## To do
Please copy exactly the line containing "Task: Focus the Name input field" and every line after it, through the last line of the records below, leaving out all pictures.

-- Entries provided follows --

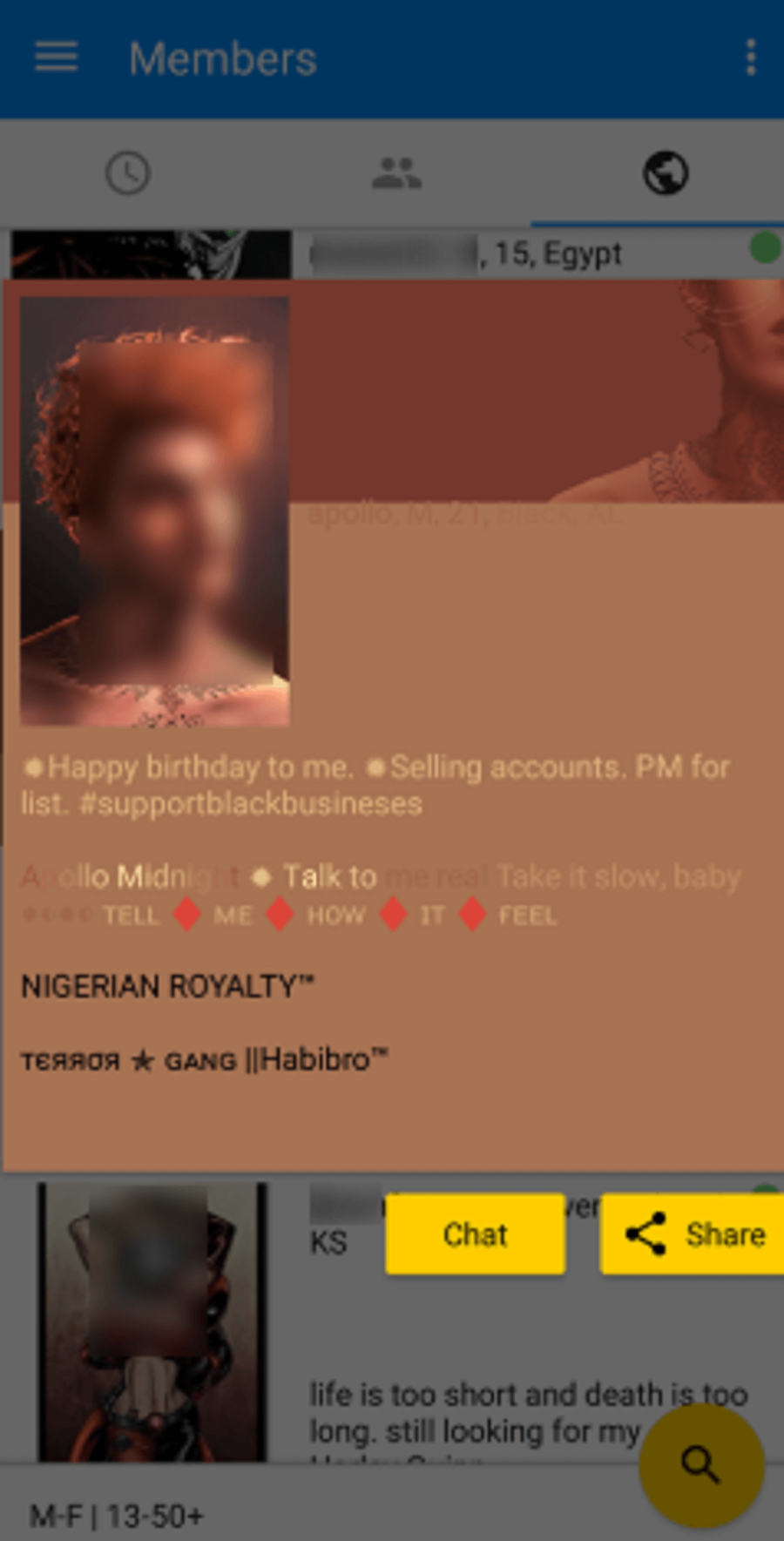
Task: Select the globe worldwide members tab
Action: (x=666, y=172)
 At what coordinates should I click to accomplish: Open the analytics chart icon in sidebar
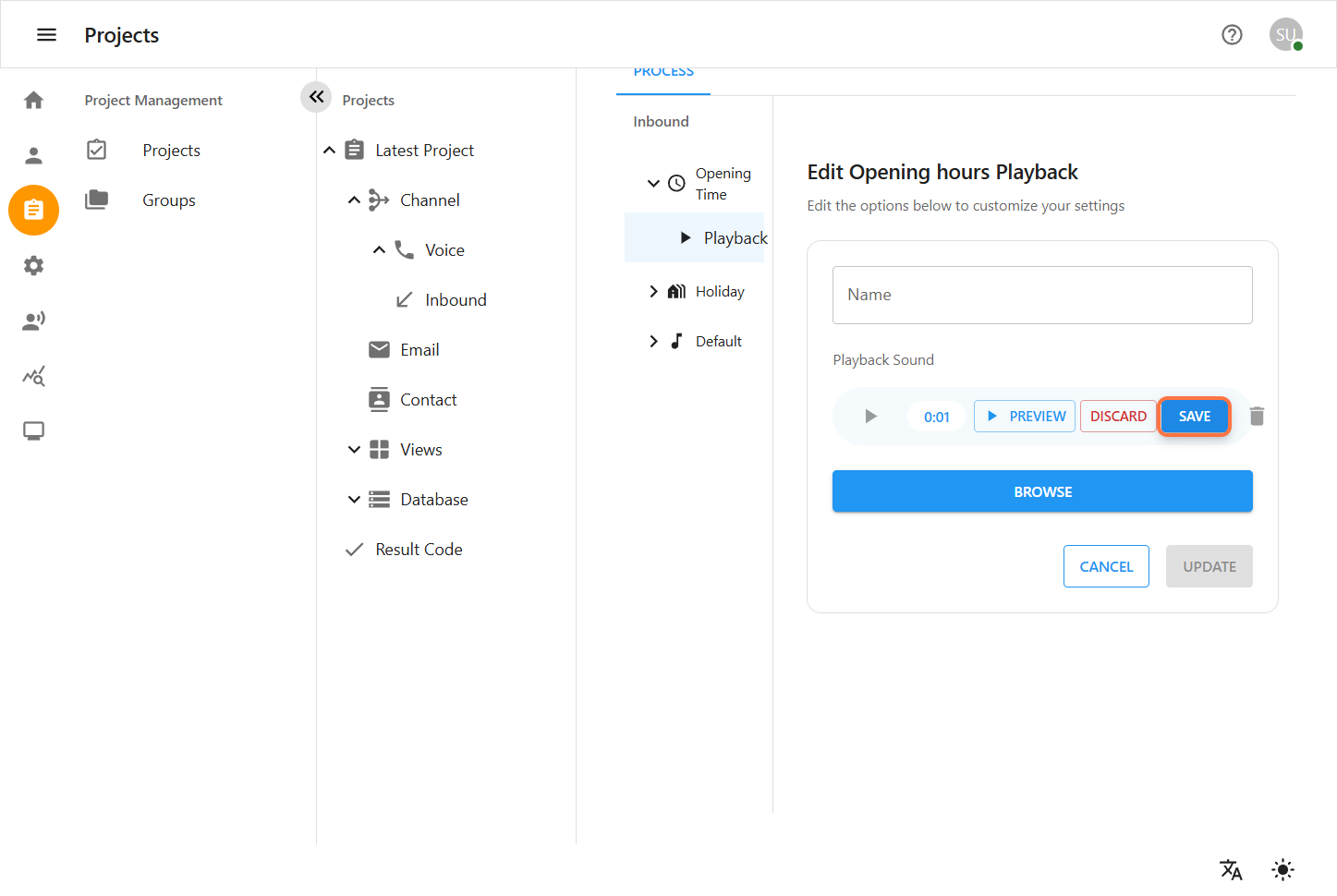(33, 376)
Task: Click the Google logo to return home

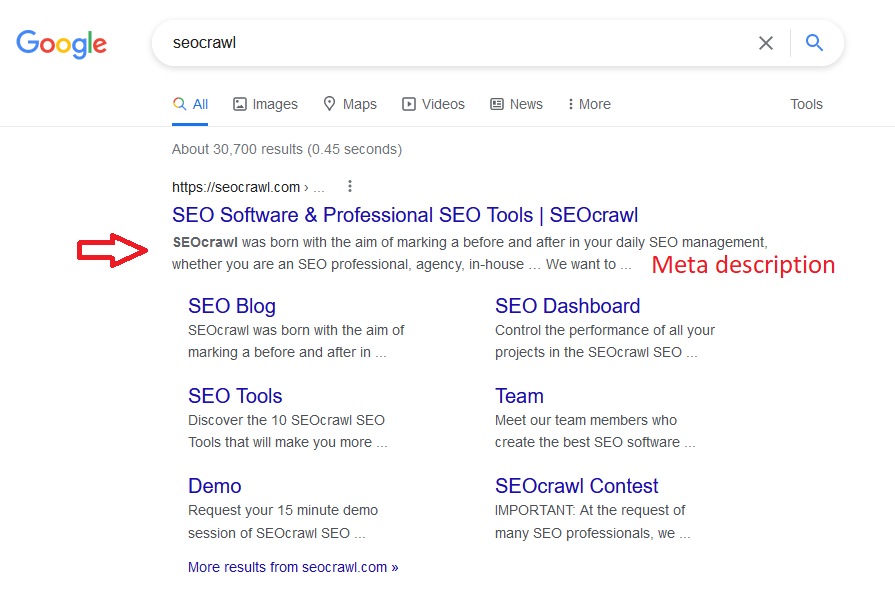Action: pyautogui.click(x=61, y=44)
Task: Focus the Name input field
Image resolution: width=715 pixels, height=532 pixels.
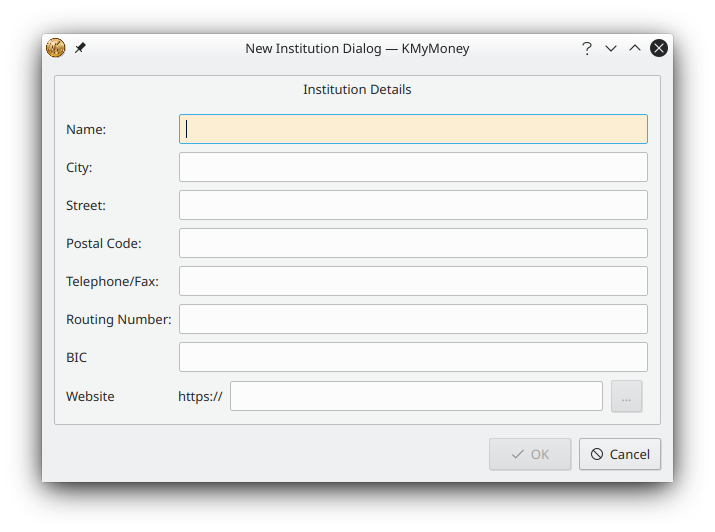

-- Entries provided concluded --

## Your solution
Task: Focus the Name input field
Image resolution: width=715 pixels, height=532 pixels.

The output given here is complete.